By definition of splitting, I should have $H_1(X,A)= \mathbb Z^2 \oplus \mathbb Z^{k-1}=\mathbb Z^{k+1}$. But I don't understand how to show that this is the case here.

This came across while studying the relative homology groups $H_n(X,A)$ when $X$ is a torus and $A$ is a subcollection of $k$ points of $X$.

Answer 1

The most known result to show that a sequence splits is the splitting lemma.

Splitting Lemma. Let $$0\rightarrow A\overset{f}{\rightarrow} B\overset{g}{\rightarrow} C\rightarrow 0$$ be a short exact sequence in any abelian category. Then the following three statements are equivalent

1. There exists some left inverse $\tau:B\rightarrow A$ of $f$, that is $\tau\circ f=\text{id}_A$.
2. There exists some right inverse $\phi:C\rightarrow B$ of $g$, that is $g\circ\phi=\text{id}_C$.
3. The sequence splits, that is there is an isomorphism $\varphi:B\rightarrow A\oplus C$ such that the following diagram commutes. Hereby $i$ and $p$ are the canonical inclusion and projection respectively. $\require{AMScd}$ \begin{CD} 0 @>>> A @>f>> B @>g>> C @>>> 0\\ @. @V \text{id}_A VV @VV \varphi V @VV \text{id}_C V @.\\ 0 @>>> A @>i>> A\oplus C @>p>> C @>>> 0\\ \end{CD}

In addition to that the most basic general result you can use to show that your sequence splits probably is the following very useful Lemma.
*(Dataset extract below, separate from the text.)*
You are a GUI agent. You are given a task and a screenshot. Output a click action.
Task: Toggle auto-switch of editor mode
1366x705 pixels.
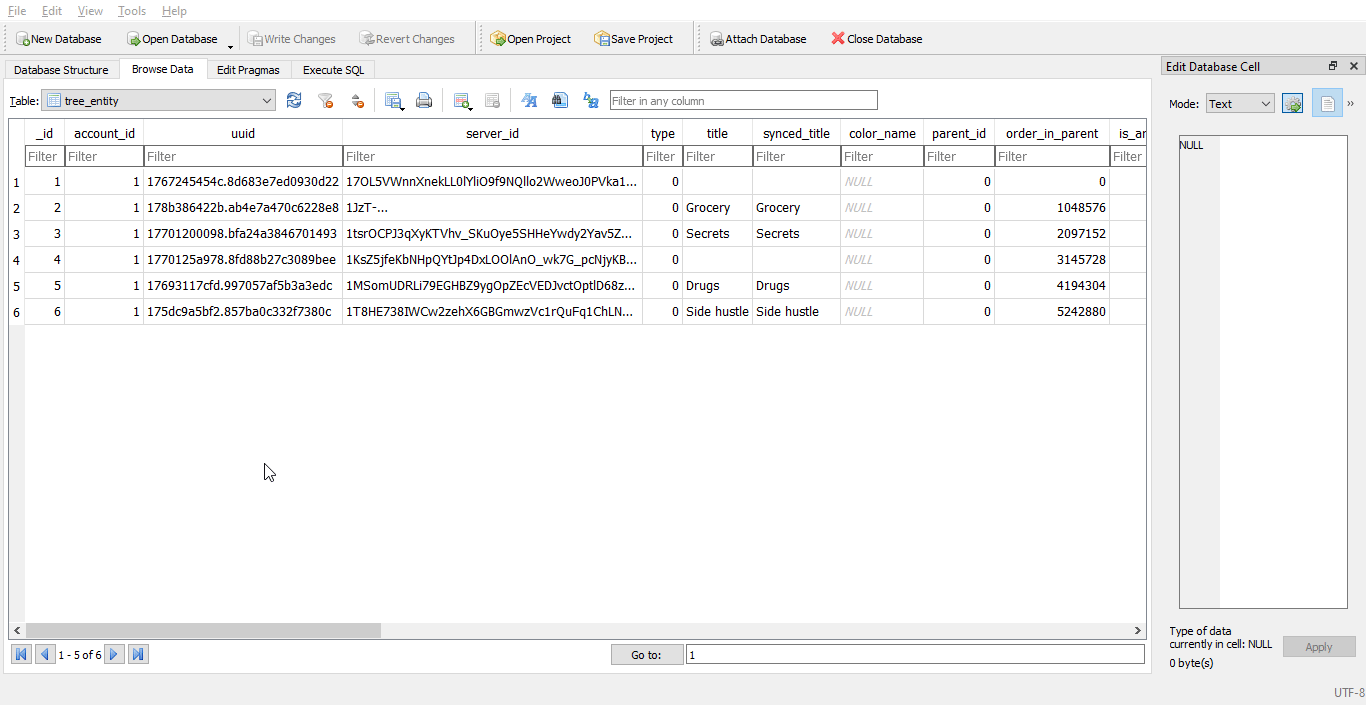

Lemma 1. Every excat sequence of $\mathbb{Z}$-Modules $$0\rightarrow A\overset{f}{\rightarrow} B\overset{g}{\rightarrow} C\rightarrow0$$ with $C$ a free $\mathbb{Z}$-module splits.

To prove this statement we will need the following Lemma.

Lemma 2. Let $\varphi:A\rightarrow B$ be a homomorphism of $\mathbb{Z}$-modules. Further let $C$ be a free $\mathbb{Z}$-module. Then $\varphi$ is surjective if and only if for any homomorphism of $\mathbb{Z}$-modules $\psi:C\rightarrow B$ there is some $\mathbb{Z}$-module homomorphism $\Psi:C\rightarrow A$ such that $\varphi\circ\Psi = \psi$, that is the following diagram commutes. $$\require{AMScd}\begin{CD} A @<\exists \Psi << C \\ @V \varphi VV \swarrow_{\psi} \\ B \end{CD}$$

proof of Lemma 2. "$\Rightarrow$" As $C$ is free we can choose a basis $(c_i)$ of $C$. If $\varphi$ is surjective, we can pick $a_i\in\varphi^{-1}(\left\lbrace \psi(c_i)\right\rbrace)$. Now define $\Psi:C\rightarrow A$ by $\Psi(c_i):=a_i$. Then the above diagram obviously commutes.
"$\Leftarrow$" Take $C=\mathbb{Z}$. Since we can define $\psi(1):=b$ for all $b\in B$, $\varphi$ obviously has to be surjective.

proof of Lemma 1. By exactness the homomorphism $g:B\rightarrow C$ is surjective. Consider the identity map on $C$, $\text{id}_C:C\rightarrow C$. Then by Lemma 2 there exists a homomorphism $\Psi:C \rightarrow B$, such that the following diagram commutes. $$\require{AMScd}\begin{CD} B @<\exists \Psi << C \\ @V g VV \swarrow_{\text{id}_C} \\ C \end{CD}$$ In particular $g$ has a right inverse since $g\circ\Psi=\text{id}_C$. Thus by the splitting lemma the sequence splits.